This repository contains the official implementation of NLB as described in the paper: [No Need to Look Back: An Efficient and Scalable Approach for Temporal
Network Representation Learning).

## Introduction
Temporal graph representation learning (TGRL) is crucial for modeling complex, dynamic systems in real-world networks. Traditional TGRL methods, though effective, suffer from high computational demands and inference latency. This is mainly induced by their inefficient sampling of temporal neighbors by backtracking the interaction history of each node when making model inference. This paper introduces a novel efficient TGRL framework, ***N**o-**L**ooking-**B**ack* (NLB). 

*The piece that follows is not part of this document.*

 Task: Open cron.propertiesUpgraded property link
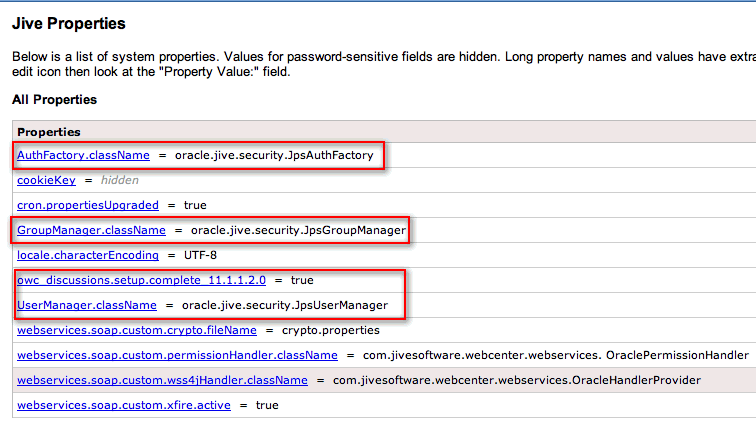[88, 205]
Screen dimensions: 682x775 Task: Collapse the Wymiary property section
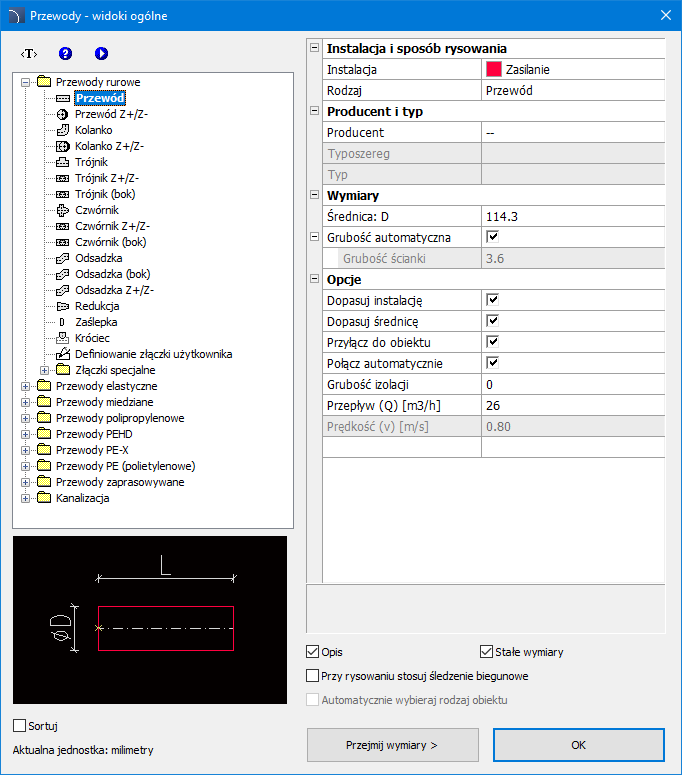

NLB employs a "forward recent sampling" strategy, which bypasses the need for backtracking historical interactions. This strategy is implemented using a GPU-executable size-constrained hash table for each node, recording down-sampled recent interactions, which enables rapid response to queries with minimal inference latency. The maintenance of this hash table is highly efficient, with $O(1)$ complexity. NLB is fully compatible with GPU processing, maximizing programmability, parallelism, and power efficiency. Empirical evaluations demonstrate that NLB matches or surpasses state-of-the-art methods in accuracy for link prediction and node classification across six real-world datasets. Significantly, it is 1.32-4.40 $\times$ faster in training, 1.2-7.94 $\times$ more energy efficient, and 1.97-5.02 $\times$ more effective in reducing inference latency compared to the most competitive baselines.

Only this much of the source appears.